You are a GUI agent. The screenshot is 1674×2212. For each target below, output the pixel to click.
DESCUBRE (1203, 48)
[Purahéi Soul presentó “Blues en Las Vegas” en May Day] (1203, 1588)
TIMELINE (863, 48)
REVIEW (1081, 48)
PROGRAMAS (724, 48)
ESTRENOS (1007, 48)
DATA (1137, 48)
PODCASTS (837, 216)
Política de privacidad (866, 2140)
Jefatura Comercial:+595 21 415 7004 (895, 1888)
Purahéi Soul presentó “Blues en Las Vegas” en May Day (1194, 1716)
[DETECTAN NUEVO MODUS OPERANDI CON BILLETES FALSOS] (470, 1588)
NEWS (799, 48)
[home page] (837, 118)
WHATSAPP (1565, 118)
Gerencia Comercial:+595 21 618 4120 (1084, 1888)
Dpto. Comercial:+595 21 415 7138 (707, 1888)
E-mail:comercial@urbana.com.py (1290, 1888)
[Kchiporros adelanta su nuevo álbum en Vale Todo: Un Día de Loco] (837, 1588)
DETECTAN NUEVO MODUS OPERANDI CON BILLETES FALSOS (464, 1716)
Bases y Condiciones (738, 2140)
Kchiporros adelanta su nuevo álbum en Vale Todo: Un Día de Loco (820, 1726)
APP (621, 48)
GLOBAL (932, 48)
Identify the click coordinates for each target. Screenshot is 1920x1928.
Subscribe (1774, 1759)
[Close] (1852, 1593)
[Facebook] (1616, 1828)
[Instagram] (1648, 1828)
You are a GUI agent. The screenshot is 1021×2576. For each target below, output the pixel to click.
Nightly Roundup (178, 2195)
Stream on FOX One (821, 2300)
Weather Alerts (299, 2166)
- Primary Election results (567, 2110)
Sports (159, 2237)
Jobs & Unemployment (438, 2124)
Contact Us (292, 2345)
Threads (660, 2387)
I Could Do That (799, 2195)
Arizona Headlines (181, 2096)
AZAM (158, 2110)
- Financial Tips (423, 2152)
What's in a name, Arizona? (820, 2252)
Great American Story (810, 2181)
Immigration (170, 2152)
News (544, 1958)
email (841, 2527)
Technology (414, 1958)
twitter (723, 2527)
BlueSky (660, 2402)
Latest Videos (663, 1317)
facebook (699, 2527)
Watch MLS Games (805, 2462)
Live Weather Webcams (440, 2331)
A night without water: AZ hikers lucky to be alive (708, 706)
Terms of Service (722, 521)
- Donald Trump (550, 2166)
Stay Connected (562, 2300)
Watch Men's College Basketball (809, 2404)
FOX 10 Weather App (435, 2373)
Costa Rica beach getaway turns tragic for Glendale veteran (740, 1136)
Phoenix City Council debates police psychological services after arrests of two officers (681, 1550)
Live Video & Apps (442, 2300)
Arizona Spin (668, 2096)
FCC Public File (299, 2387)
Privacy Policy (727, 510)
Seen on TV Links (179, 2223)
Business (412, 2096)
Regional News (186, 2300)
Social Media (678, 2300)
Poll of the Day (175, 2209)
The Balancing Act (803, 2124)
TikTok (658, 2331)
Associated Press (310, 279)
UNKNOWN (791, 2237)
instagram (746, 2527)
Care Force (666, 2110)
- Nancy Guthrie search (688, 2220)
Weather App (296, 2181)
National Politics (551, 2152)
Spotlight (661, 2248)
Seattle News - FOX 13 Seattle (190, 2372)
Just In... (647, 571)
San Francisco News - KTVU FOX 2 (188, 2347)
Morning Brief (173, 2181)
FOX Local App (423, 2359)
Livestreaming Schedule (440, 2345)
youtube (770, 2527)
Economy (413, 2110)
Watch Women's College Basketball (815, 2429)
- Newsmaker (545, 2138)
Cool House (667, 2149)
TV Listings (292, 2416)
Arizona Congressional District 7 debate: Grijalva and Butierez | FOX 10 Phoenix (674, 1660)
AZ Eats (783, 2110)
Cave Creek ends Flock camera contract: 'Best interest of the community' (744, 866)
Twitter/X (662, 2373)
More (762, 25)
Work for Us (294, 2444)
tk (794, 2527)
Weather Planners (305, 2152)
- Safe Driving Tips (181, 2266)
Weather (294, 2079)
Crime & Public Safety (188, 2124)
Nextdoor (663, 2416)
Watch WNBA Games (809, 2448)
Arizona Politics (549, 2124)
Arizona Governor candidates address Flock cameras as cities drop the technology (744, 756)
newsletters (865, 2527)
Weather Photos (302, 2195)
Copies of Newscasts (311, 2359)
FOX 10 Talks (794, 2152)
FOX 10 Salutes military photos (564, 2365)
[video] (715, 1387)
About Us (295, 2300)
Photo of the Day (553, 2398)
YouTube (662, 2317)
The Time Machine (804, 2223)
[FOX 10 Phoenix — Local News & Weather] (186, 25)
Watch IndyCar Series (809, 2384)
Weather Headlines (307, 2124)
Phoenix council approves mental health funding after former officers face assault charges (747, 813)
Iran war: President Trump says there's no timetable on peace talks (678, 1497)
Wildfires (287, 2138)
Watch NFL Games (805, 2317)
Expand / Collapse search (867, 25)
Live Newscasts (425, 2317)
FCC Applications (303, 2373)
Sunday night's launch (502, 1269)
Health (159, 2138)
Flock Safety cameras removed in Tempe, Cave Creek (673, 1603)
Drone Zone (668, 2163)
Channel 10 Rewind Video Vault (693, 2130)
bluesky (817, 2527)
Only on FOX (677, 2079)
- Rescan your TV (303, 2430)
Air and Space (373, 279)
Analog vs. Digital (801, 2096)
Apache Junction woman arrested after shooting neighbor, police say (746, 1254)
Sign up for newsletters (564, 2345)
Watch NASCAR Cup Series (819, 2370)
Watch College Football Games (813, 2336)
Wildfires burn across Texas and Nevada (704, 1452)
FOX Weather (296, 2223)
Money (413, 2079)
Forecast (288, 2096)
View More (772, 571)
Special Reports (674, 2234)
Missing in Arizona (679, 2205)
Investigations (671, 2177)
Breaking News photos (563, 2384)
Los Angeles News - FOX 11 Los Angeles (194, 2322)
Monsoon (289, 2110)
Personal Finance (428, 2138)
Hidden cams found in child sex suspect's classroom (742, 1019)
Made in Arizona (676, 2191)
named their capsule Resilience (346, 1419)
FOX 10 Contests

§ Work to complete
Pick from the records each line that contains the word "Safety" and show it.

§ Result for this exercise
Crime & Public Safety (188, 2124)
Flock Safety cameras removed in Tempe, Cave Creek (673, 1603)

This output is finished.